どうしてなんだろうという疑問はぶつけられていないけれど、40歳をすぎた今、認めざるを得ない。

人生はいかにうまく生きられたか、だ。

思ったことを素直にいうと波風が立つ。だから飲み込んで、その場をうまく収めて、みんなが気持ちよくいられることが大人としてうまく生きるコツで、それが最終的には自分や家族のためになるんだと母は言いたいのだろうし、私も最近のニュースを見ていて、夫とそうだよね、と納得することがあった。

やっと私も大人になったのだろうか。

母とおなじくらい私を理解してくれているはずの夫は、ありのままで生きる私をいつも笑ってくれる。

母と同じように、あきれ顔だけれど、その顔は笑っているし、私も夫をまっすぐ見て笑うことができる。

そんな人と出会ったことは、人生最大の奇跡だと9年たった今でも自慢できるけれど、「ありのままで生きること」と「うまく生きること」を天秤にかけたときに、どっちを優先すべきなのか、わからなくなる。

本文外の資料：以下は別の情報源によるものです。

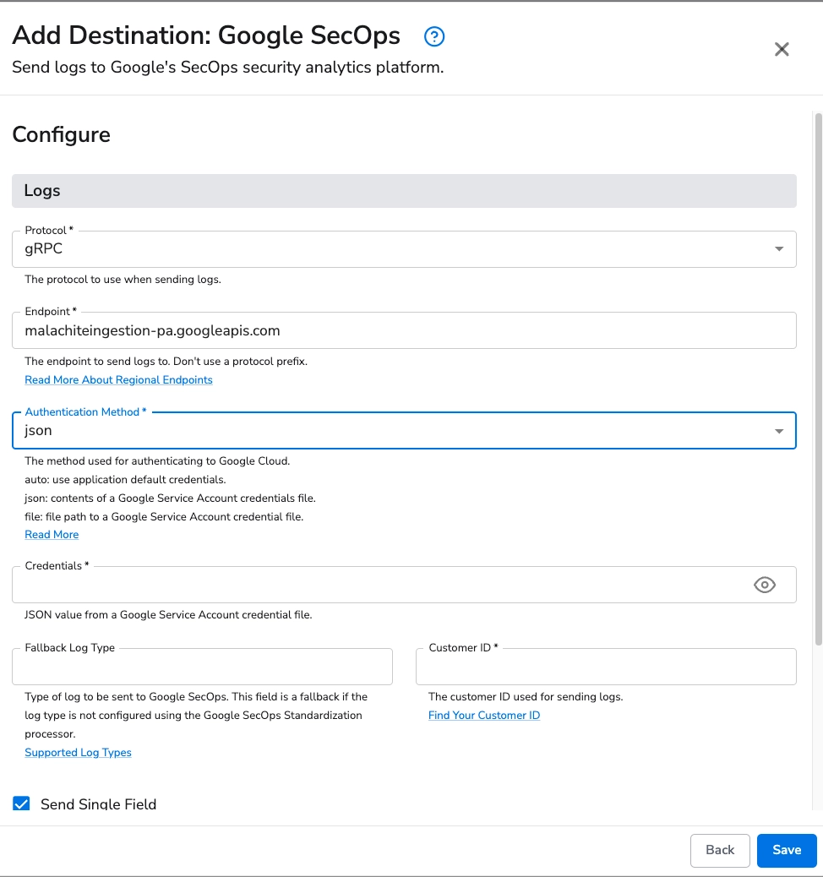Follow the Find Your Customer ID link
823x877 pixels.
483,715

ホンネはありのままがいいに決まっている。それは自分が気持ちよいからだ。だけれど、自分が気持ちよいだけで、真の前の相手が気持ちよくないのであれば、まわりまわって、自分も気持ちよくない事態に巻き込まれてしまうのではないか。

そう思うと、長年積み重ねてきた「本音は隠して生きる」ほうが勝ってしまうので、私は義理の両親とも、会社とも、家族ともそれなりに「ありのまま」を忘れずに、「うまく」やれる生き方に落ち着いてきた。

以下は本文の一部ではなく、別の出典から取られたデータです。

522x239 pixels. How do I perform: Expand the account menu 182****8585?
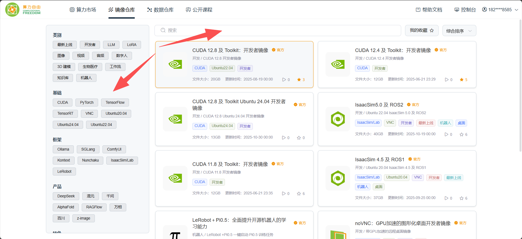500,10
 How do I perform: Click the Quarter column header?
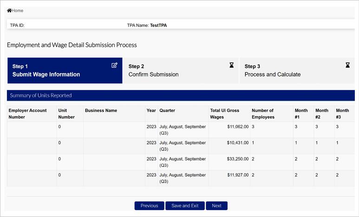pyautogui.click(x=167, y=111)
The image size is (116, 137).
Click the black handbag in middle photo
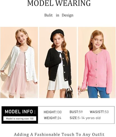(69, 92)
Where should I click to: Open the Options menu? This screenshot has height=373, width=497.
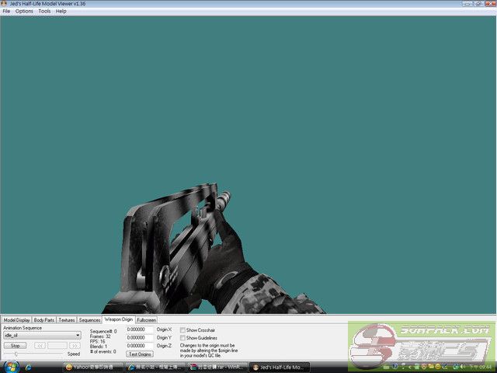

夫といっしょにいることで、バランスが取れてきたのは確かだ。

夫には感謝しなければいけない。

だけど、最近、ひとつだけ気になることが出てきた。

夫は関西人なのだが、関西人は言葉に感情を乗せないらしい。

夫と会話をしていて、「それ、どういう意味?」と私が聞き返しても、夫はつい3秒前に自分が言ったことを忘れて、「え、なんて言ったっけ?」と信じられない返事をする。そして、私がさっきこういったやん、と教えると、「あ、ただ言っただけ」ともっと信じられない答えを返してくることが増えた。

ただ言っただけなら、言わんでいいやん。

産後の母親は、夫ですらも敵対視するほど子どもを守る本能がスパークするらしい。ペンは剣よりも強しという言葉の武器で傷つけられないように、産後の私は会話にも殺気を感じるようになっている。

夫はいつも通りの会話をしているらしいが、私にとってはすべてが娘たちと生き延びていくための策。一瞬たりとも見過ごせない。

私にとって会話とは、いつも感情が乗っていて、相手の返しを待っている。だが、夫にとっては単なる、言葉のやり取り。そこに意味は求めていない。

はぁ?

そんな会話になんの意味があるのか。

そんな意味のない会話をする夫婦に意味はあるのか。

ほかにも関西人とのやりとりで、「そんなこと言って、なんになる? お前は子どもか!」と思うことがあった。いら立ちを超えて怒りになり、あんなに感謝していたはずの夫との「離婚」というフレーズまでチラつくくらいだったのだが、これを書いていて、また私の中の母が言う。

「あんたは思ってることがすぐにわかる」

あぁ……。子どもみたいだとバカにしていた関西人の会話。それは私だった。

相手のことを思いやらずに、すぐに口に出す関西人。

相手のことを思いやる以前に、顔に出てしまう私。ちなみに九州人。

何人かなんて、関係ないのだろうね。

言葉にはすべて意味がある! だから、言葉は大事だ! と鼻息荒く語る私ですが、小さい頃から言われ続けてきた母の助言に反発していた私、ありのまま映画に涙した私、夫と出会えた私、関西人の配慮のなさに怒っていた私、すべてをひっくるめて、言葉に意味をつけるのは自分なんだな、と。

私の自信のなさ、幸せ度、疲れ具合、それらの状態が受けた言葉の裏を読んでしまうんだな。

つまり、信じるか、信じないかは私次第なんだな、と月並みな結論に行き着くのでした。